Fig. 1.

Overexpression of csi-miR156a enhances somatic embryogenesis (SE) capability in citrus Fortunella hindsii. (A, B) Relative expression of MIR156a (csi-miR156a precursor) in wild-type (WT), empty vector (EV), and overexpressed (OE) callus lines without SE induction, detected by qRT-PCR (A) and semi-qRT-PCR (B). CsUBL5 was used as the endogenous control. (C) Relative expression of mature csi-miR156a in WT, EV, and OE lines detected by qRT-PCR. U6 was used as the internal control. (D) SE of WT, EV, and OE lines at 60 d and 80 d after induction (DAI).

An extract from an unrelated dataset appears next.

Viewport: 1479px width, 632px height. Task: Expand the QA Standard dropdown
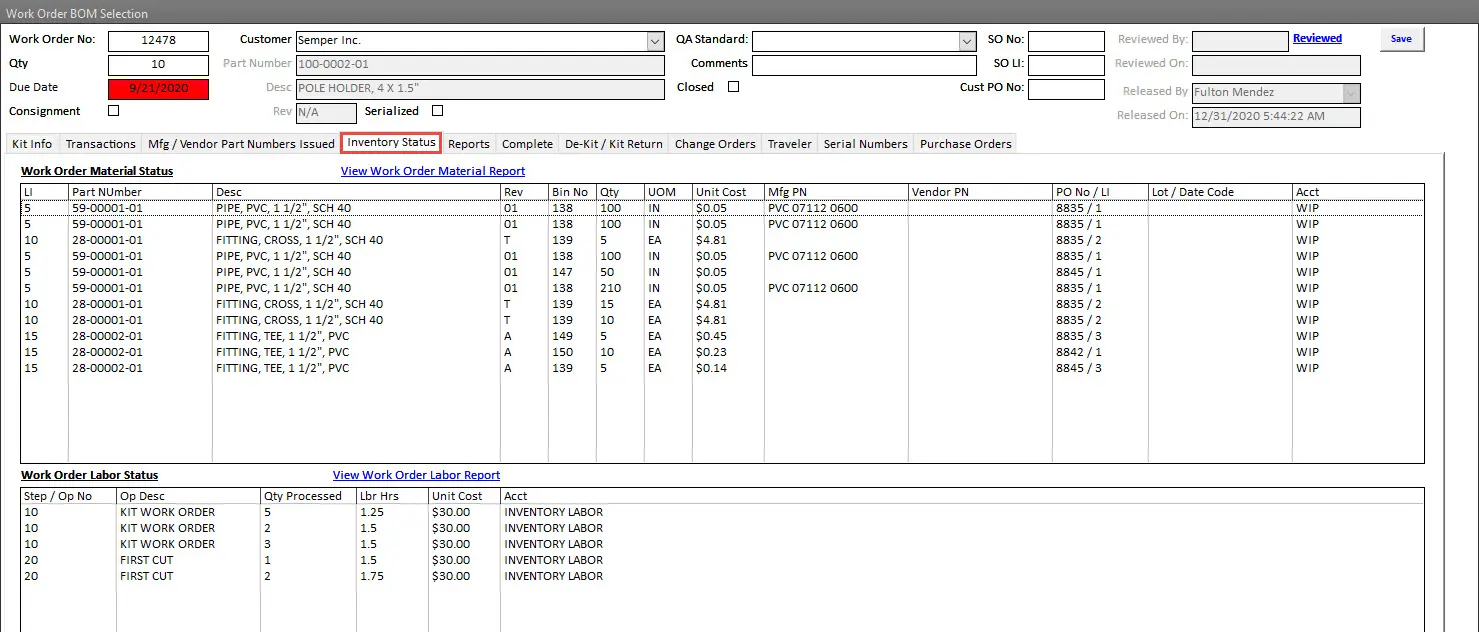967,41
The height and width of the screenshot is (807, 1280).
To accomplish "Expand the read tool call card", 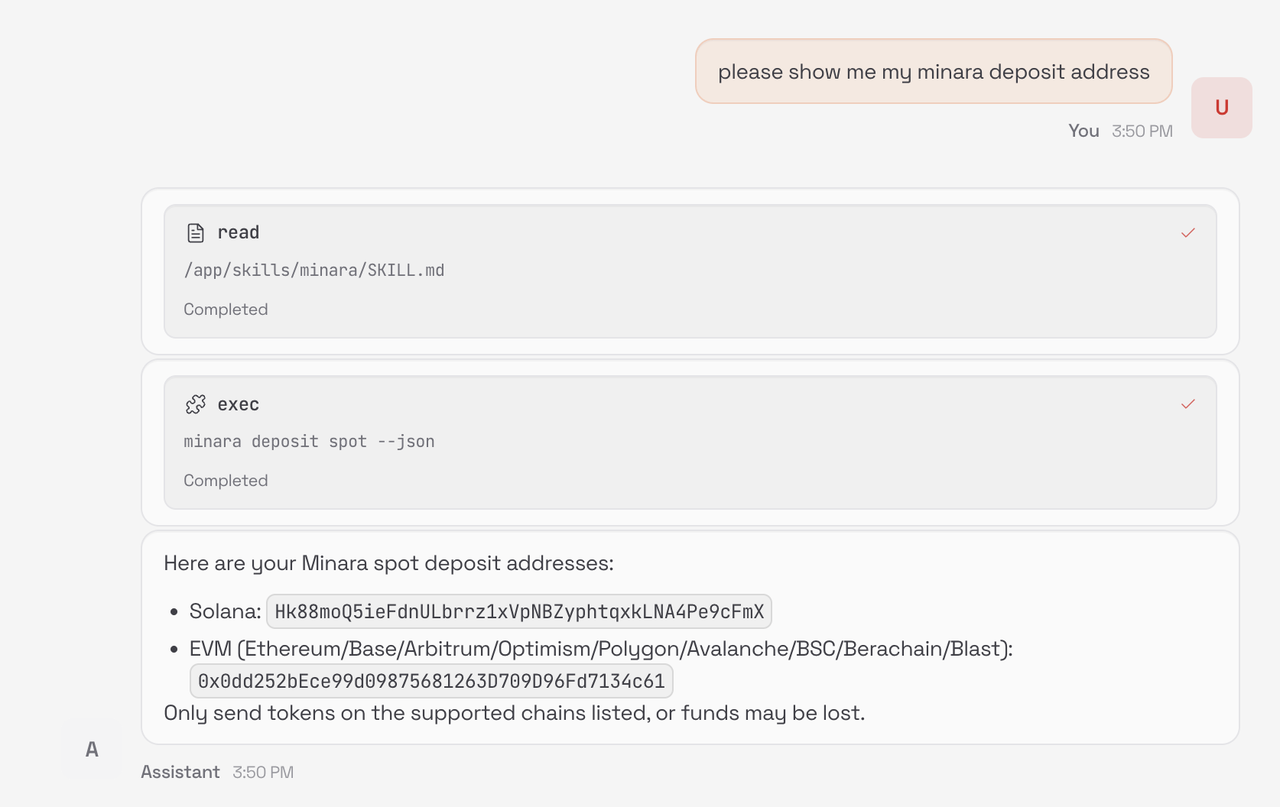I will 690,271.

Calluses were induced on glycerol-containing medium, and sub-cultured at 20-d intervals. Somatic embryos formed at 60 DAI in the OE lines, whereas they did not form until 80 DAI in the WT and EV. Arrows indicate somatic embryos, and boxed regions are enlarged in the bottom corner of the figures to show the somatic embryos in close-up. Scale bars =1 mm. (E) Evaluation of SE capability in the WT, EV, and OE lines at 80 DAI. SE capability was measured as the number of somatic embryos formed per gram of fresh callus. Error bars represent standard deviation of three biological replicates. Statistically significant differences compared with the WT were determined by t-tests: *P<0.05; **P<0.01. (F) Cellular ultrastructure of the WT, EV, and OE lines. Am, amyloplast; Nu, nucleus; P, plastid; W, cell wall. Scale bars = 2 µm.